Ken (in green), a newlywed, was excited about getting
his homeowner's association "Men's Auxiliary" uniform.
Second, we’ll defeat the conservatives in their war on women (that we invented). Women will not only all have jobs, but will move up in the ranks as we force out all of those bastards with penises. Now we could make the men raise the children, but I think it’s far better that we continue to promote free contraception and abortion. Instead, we’ll make all males start gardens. This will offset the (nonexistent) food deserts, promote healthy eating (so FLOTUS can get back to her French fries and ribs), AND counter the deadly CO2 greenhouse gas that men make every time they exhale (those testosterone laden S.O.B.s).


Get married, ya bum!
Third, we can strike a blow against the sexist institution of marriage, since this will probably make all of those damn heterosexual males think twice before enslaving a woman for their own personal sexual gratification. If they don’t get married, we’ll also be keeping “God” out of a lot of these relationships. Take that you crazy religious extremists! Sanctity of marriage my butt! The beauty of this plan? It won’t affect gay and lesbian couples. It’s sort of like affirmative action for same-sex couples! As a liberal, I love affirmative action (as long as it does not protect whites, men, or especially white men!).
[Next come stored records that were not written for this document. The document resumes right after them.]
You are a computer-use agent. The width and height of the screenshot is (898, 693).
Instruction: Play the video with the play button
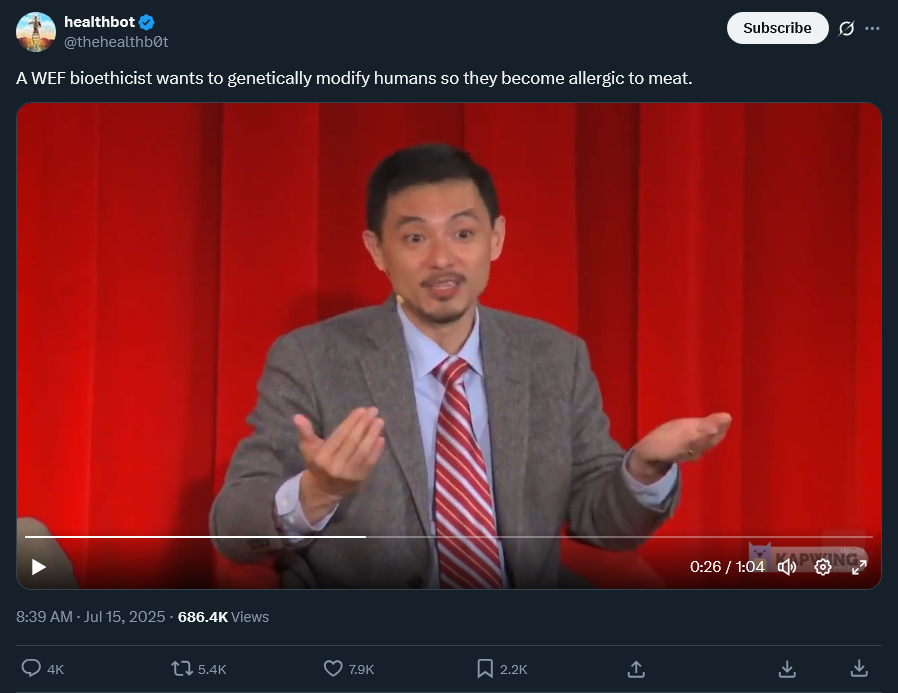[x=38, y=567]
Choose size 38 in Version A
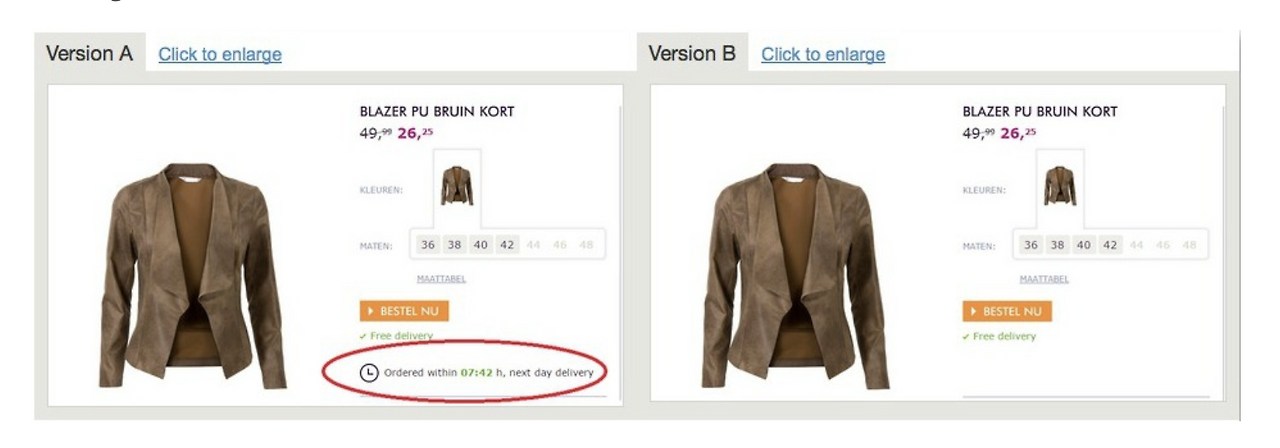Viewport: 1280px width, 448px height. click(455, 244)
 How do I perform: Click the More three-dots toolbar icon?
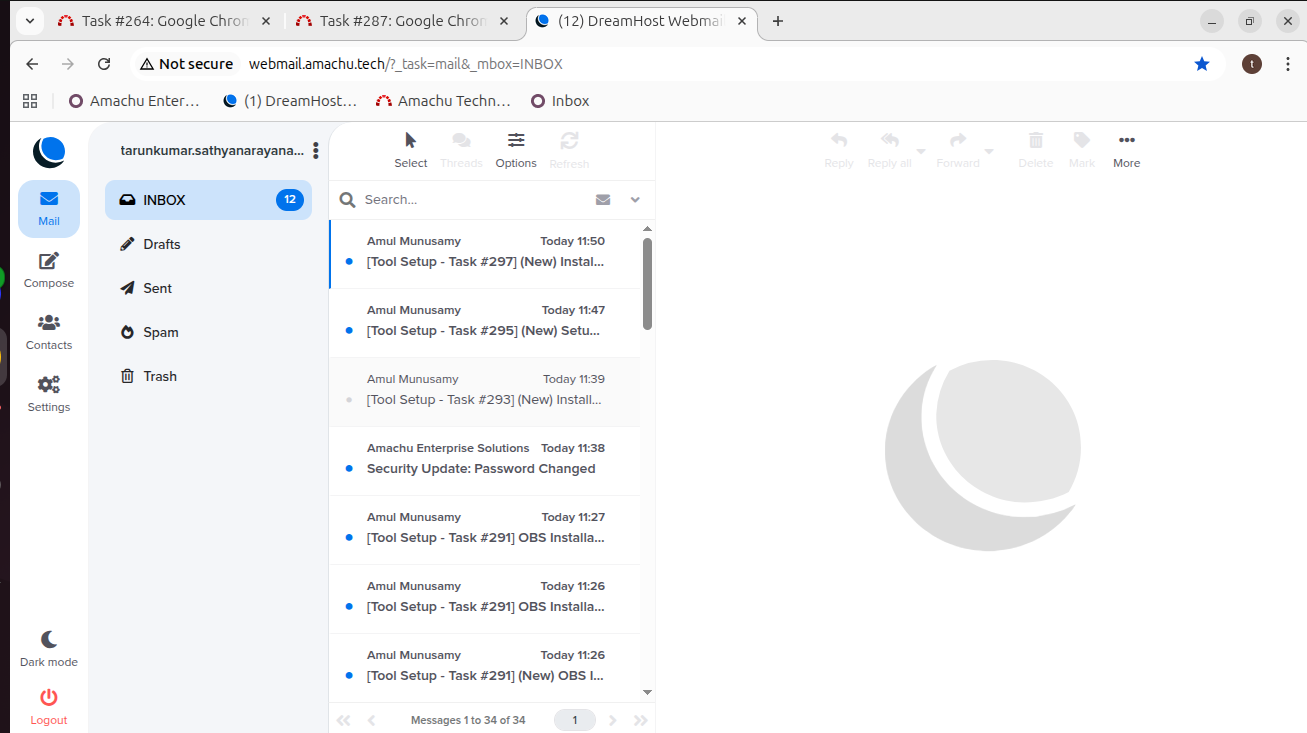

The stupidest man ever... whose foresight allowed
him to thwart the best efforts of the smartest
man who has ever lived (according to MSLSD)
So there you have it. We can solve unemployment, win the war on women, feed the poor, end obesity, stop global warming, negate DOMA, and weaken religious institutions all by making men stay home. Hey, this liberal thinking is awesome! All I need now is a new government agency, a metric buttload of money (I can borrow that from China), and a reason why it’s Bush’s fault it’s not working! Next, I plan to work on a way to save the endangered Canadian wood bison in Alaska by killing rich people!

Disclaimer: This is a joke. I am still a conservative. The only good that would come from the above plan would be the requirement to remove the sitting president... assuming of course we can find any official record of his marriage.